_REQUEST_. Retype the entries below verbatim, from the line containing "coordinates (670, 96)." up to and including the line containing "coordinates (362, 375).".

_RECORDS FOR THIS EXERCISE_.
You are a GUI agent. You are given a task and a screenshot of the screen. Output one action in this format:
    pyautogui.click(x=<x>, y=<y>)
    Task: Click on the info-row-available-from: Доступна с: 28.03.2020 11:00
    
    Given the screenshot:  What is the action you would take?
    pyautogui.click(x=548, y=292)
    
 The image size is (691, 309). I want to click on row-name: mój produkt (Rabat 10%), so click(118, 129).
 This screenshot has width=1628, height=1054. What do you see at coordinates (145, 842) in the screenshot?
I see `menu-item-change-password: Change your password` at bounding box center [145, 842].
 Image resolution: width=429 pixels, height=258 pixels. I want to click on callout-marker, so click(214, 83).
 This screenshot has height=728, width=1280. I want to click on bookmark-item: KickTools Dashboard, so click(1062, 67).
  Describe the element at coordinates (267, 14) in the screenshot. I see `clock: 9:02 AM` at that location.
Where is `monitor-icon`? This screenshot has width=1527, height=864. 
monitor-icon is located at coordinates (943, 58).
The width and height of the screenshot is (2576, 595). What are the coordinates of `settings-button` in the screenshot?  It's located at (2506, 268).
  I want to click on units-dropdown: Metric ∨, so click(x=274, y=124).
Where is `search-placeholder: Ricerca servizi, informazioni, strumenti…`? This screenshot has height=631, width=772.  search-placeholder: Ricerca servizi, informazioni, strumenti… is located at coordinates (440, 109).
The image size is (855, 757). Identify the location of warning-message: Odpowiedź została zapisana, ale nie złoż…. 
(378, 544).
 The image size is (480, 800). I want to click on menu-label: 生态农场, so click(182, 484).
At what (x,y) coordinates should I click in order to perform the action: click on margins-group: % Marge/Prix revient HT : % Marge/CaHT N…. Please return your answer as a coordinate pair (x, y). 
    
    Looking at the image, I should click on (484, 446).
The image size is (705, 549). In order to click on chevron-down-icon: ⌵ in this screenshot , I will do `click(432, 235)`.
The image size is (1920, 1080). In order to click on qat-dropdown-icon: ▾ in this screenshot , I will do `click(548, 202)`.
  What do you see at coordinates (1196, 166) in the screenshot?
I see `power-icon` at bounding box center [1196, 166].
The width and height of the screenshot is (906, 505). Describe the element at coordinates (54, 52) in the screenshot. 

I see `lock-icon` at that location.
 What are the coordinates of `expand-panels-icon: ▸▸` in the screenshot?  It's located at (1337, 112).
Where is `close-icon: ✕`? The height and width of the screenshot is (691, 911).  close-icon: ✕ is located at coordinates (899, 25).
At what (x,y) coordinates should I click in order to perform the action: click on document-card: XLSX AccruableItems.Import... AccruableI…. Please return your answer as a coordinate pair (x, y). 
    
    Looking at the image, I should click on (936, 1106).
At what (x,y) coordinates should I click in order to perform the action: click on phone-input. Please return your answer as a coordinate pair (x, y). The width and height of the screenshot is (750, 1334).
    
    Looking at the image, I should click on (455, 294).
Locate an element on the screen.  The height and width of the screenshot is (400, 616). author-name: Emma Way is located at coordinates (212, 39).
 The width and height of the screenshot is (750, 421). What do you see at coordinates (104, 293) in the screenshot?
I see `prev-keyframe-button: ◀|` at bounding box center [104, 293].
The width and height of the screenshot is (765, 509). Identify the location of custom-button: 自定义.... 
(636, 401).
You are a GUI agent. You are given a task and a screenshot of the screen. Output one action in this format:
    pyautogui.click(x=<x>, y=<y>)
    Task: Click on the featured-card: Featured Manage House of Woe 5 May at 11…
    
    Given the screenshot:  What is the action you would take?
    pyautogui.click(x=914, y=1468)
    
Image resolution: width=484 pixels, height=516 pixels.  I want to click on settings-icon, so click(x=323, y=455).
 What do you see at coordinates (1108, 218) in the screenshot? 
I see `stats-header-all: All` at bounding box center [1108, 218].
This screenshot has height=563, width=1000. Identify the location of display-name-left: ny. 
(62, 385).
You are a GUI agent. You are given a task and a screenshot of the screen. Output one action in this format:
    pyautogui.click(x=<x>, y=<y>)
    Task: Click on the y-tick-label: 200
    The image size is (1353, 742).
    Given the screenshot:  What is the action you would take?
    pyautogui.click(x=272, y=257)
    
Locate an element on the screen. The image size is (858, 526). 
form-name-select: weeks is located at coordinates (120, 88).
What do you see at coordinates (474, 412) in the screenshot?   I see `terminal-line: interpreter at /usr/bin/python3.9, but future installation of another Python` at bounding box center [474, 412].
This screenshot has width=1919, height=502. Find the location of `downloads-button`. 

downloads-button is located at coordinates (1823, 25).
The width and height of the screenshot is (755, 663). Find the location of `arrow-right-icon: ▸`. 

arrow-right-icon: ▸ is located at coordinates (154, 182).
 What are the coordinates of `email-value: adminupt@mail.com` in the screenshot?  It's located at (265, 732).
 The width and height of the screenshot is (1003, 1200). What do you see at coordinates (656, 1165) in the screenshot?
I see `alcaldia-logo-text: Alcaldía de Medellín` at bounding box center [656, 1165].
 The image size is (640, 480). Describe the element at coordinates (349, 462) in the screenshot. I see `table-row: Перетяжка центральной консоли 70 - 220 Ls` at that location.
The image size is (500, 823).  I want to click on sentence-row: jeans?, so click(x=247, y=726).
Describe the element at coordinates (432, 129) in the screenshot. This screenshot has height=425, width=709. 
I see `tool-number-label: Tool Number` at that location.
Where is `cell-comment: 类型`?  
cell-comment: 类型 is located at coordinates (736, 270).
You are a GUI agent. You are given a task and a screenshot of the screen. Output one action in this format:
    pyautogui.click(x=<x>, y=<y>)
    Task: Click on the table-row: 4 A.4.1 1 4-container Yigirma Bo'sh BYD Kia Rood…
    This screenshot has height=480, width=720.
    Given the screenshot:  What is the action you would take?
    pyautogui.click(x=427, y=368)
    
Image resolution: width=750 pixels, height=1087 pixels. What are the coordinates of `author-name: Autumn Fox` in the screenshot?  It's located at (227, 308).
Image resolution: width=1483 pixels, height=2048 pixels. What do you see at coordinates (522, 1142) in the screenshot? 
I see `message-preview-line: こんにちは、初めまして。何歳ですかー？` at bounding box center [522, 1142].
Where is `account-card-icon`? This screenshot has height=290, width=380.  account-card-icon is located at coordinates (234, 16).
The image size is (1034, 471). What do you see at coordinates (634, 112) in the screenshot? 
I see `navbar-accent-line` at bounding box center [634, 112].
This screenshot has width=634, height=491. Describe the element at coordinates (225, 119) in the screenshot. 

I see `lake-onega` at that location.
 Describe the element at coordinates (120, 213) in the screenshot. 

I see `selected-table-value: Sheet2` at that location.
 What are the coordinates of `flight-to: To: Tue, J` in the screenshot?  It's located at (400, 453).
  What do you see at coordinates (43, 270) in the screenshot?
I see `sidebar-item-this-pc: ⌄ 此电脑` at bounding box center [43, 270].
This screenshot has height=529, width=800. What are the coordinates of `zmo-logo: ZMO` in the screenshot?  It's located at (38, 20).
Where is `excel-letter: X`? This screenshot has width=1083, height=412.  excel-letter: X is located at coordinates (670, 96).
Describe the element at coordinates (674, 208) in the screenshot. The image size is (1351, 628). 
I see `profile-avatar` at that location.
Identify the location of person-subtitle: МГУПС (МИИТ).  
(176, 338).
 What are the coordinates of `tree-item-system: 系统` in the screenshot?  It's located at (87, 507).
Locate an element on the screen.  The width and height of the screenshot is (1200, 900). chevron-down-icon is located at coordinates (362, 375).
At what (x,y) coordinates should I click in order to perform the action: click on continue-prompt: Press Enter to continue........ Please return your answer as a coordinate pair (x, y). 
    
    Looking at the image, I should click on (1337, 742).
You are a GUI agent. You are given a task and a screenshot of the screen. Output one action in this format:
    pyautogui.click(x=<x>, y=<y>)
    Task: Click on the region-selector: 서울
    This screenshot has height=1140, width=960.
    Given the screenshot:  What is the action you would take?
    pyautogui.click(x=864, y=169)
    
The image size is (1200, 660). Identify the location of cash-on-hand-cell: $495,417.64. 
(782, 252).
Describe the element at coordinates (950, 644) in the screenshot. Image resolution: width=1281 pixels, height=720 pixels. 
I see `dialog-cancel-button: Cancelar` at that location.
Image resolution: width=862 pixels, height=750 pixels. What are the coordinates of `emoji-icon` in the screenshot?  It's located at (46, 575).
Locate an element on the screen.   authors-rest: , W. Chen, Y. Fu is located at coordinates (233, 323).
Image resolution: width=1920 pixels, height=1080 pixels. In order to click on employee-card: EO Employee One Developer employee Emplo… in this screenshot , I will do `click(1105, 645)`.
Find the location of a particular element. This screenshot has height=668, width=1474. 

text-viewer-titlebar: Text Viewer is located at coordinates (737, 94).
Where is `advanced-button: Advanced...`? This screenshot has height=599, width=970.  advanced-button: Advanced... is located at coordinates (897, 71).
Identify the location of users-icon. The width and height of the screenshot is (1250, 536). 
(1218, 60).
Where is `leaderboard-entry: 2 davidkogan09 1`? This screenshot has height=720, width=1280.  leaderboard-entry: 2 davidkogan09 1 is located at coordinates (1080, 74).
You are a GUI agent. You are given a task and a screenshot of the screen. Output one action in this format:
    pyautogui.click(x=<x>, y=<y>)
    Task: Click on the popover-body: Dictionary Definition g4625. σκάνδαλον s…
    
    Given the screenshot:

_RESPONSE TO THE EXERCISE_.
Where is `excel-letter: X`? This screenshot has width=1083, height=412.  excel-letter: X is located at coordinates (670, 96).
Describe the element at coordinates (674, 208) in the screenshot. The image size is (1351, 628). 
I see `profile-avatar` at that location.
Identify the location of person-subtitle: МГУПС (МИИТ).  
(176, 338).
 What are the coordinates of `tree-item-system: 系统` in the screenshot?  It's located at (87, 507).
Locate an element on the screen.  The width and height of the screenshot is (1200, 900). chevron-down-icon is located at coordinates (362, 375).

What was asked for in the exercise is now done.